Volckner and Sattler (2006) worked to sort out the contributions of ten factors, as retrieved from academic literature, to the success of brand extensions; relations were refined with the aid of expert advice from brand managers and researchers (3). Contribution was assessed in their model in terms of (statistical) significance and relative importance. The researchers found  fit to be the most important factor driving (perceived) brand extension success in their study, followed by marketing support, parent-brand conviction, retail acceptance, and parent-brand experience. The complete model tested for more complex structural relationships represented through mediating and moderating (interacting) factors (e.g., the effect of marketing support on extension success ‘passes’ through fit and retailer acceptance).

For brand extensions to be accepted by consumers and garner a positive attitude, consumers should recognise a connectedness or linkage between the parent-brand and the category extension. The fit between them can be based on attributes of the original and extension types of product or a symbolic association. Keller and Lehmann (2006) conclude in this respect that “consumers need to see the proposed extension as making sense” (emphasis added).
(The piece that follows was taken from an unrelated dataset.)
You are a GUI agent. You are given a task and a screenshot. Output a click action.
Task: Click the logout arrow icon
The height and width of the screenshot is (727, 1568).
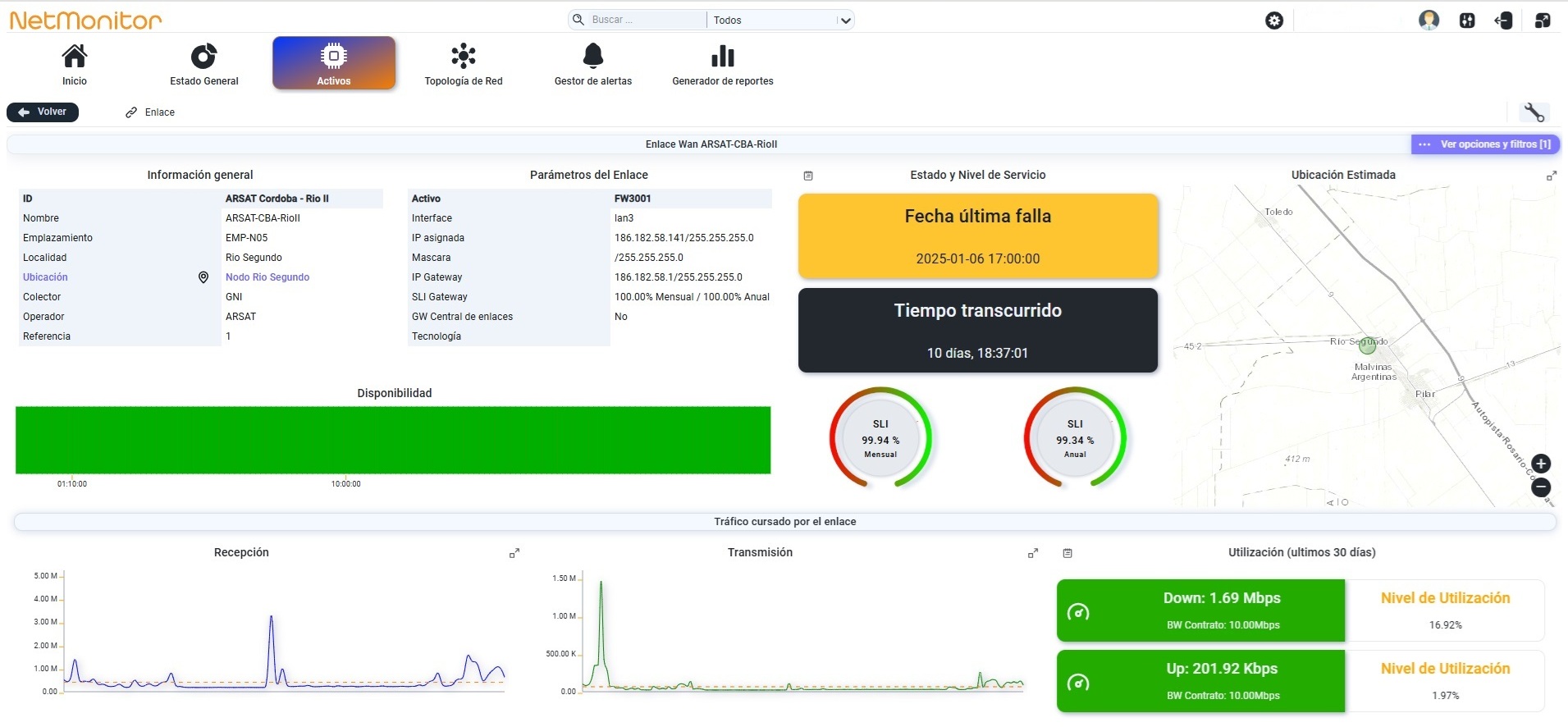tap(1504, 21)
They identify product development, applied via brand (and line) extensions, as a primary driver of brand growth, and thereby adding to parent-brand equity. Parent-brands do not tend to be damaged by unsuccessful brand extensions, yet the authors point to circumstances where greater fit may result in a negative effect on the parent-brand, and inversely where joining a new brand name with the parent-brand (as its endorser) may protect the parent-brand from adverse outcomes of extension failure (4).

When assessing the chances of success of a brand extension, it is nevertheless important to consider what brands are already present in the extension category that a company is about to enter. Milberg, Sinn, and Goodstein claim that this factor has not received enough attention in research on brand extensions. In particular, one has to take into account the strength of the parent-brand relative to competing brands incumbent in the target category. As a starting point for entering the extension category, they chose to focus on how well consumers are familiar with the competitor brands vis-à-vis the extending brand.  Milberg and her colleagues proposed that a brand extension can succeed despite a worse fit with the category extension due to an advantage in brand familiarity, and vice versa. Consumer response to brand extensions was tested on two aspects: evaluation (attitude) and perceived risk (5).
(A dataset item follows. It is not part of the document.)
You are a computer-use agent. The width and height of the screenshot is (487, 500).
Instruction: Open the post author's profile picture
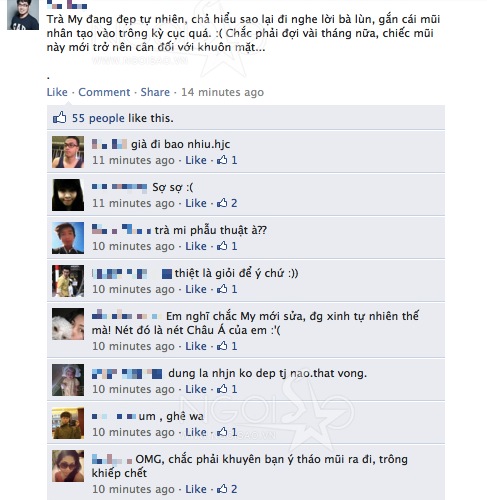(x=23, y=15)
First, it should be noted, the researchers confirm the positive effect of better fit on consumer evaluation of the brand extension when no competitors are considered. The better fitting extension is also perceived as significantly less risky than a worse fitting extension. However, Milberg et al. obtain supportive evidence that in a competitive setting, facing less familiar brands can improve the fortune of a worse fitting extension, compared with being introduced in a noncompetitive setting: When the incumbent brands are less familiar relative to the parent-brand, the evaluation of the brand extension is significantly higher (more favourable) and purchasing its product is perceived less risky than if no competition is referred to.
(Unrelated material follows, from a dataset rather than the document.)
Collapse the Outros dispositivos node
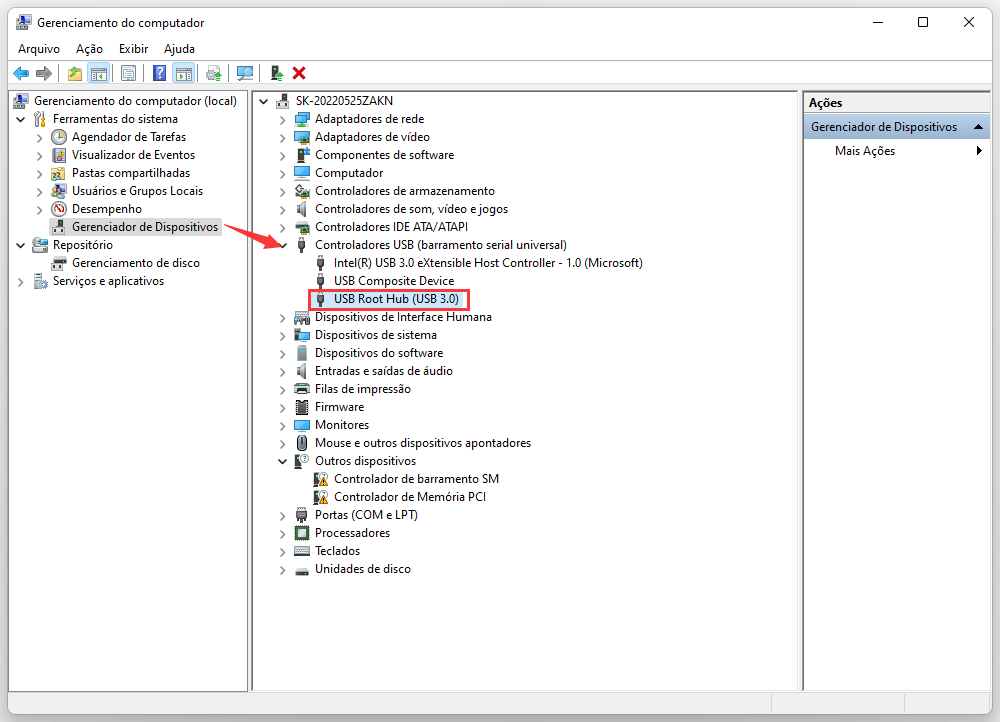 pyautogui.click(x=283, y=461)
  • A reverse outcome is found in the case of better fit where the competitor brands are more highly familiar: A disadvantage in brand familiarity can dampen the brand extension evaluation and increase the sense of risk in purchasing from the extended brand, compared with a noncompetitive setting.

Two studies performed show how considering differences in brand familiarity can change the picture about the effect of brand extension fit from that often found without accounting for competing brands in the extension category.

When comparing different competitive settings, the research findings provide a more constrained support, but in the direction expected by Milberg and colleagues. The conditions tested entailed a trade-off between (a) a worse fitting brand extension competing with less familiar brands; and (b) a better fitting brand extension competing with more familiar brands. In regard to competitive settings:

The first study showed that the evaluation of a worse fitting extension competing with relatively unfamiliar brands is significantly more favourable than a better fitting extension facing more familiar brands. Furthermore, the product of a worse fitting brand extension is preferred more frequently over its competition than the better fitting extension product is (chosen by 72% vs. 6%, respectively). Also, purchasing a product from the worse fitting brand extension is perceived significantly less risky compared with the better fitting brand. These results indicate that the relative familiarity of the incumbent brands that an extension faces would be more detrimental to its odds of success than how well its fit is.

The second study aimed to generalise the findings to different parent-brands and product extensions. It challenged the brand extensions with somewhat more difficult conditions: it included categories that are all relevant to respondents (students), and so competitor brands in extension categories are also relatively more familiar to them than in the first study. The researchers acknowledge that the findings are less robust with respect to comparisons of the contrasting competitive settings. Evaluation and perceived risk related to the worse fitting brand competing with less familiar brands are equivalent to the better fitting brand extension facing more familiar brands. The gap in choice shares is reduced though in this case it is still statistically significant (45% vs. 15%, respectively). Facing less familiar brands may not improve the response of consumers to the worse fitting brand extension (i.e., not overcoming the effect of fit) but at least it is in a position as good as of the better fitting brand extension competing in a more demanding setting.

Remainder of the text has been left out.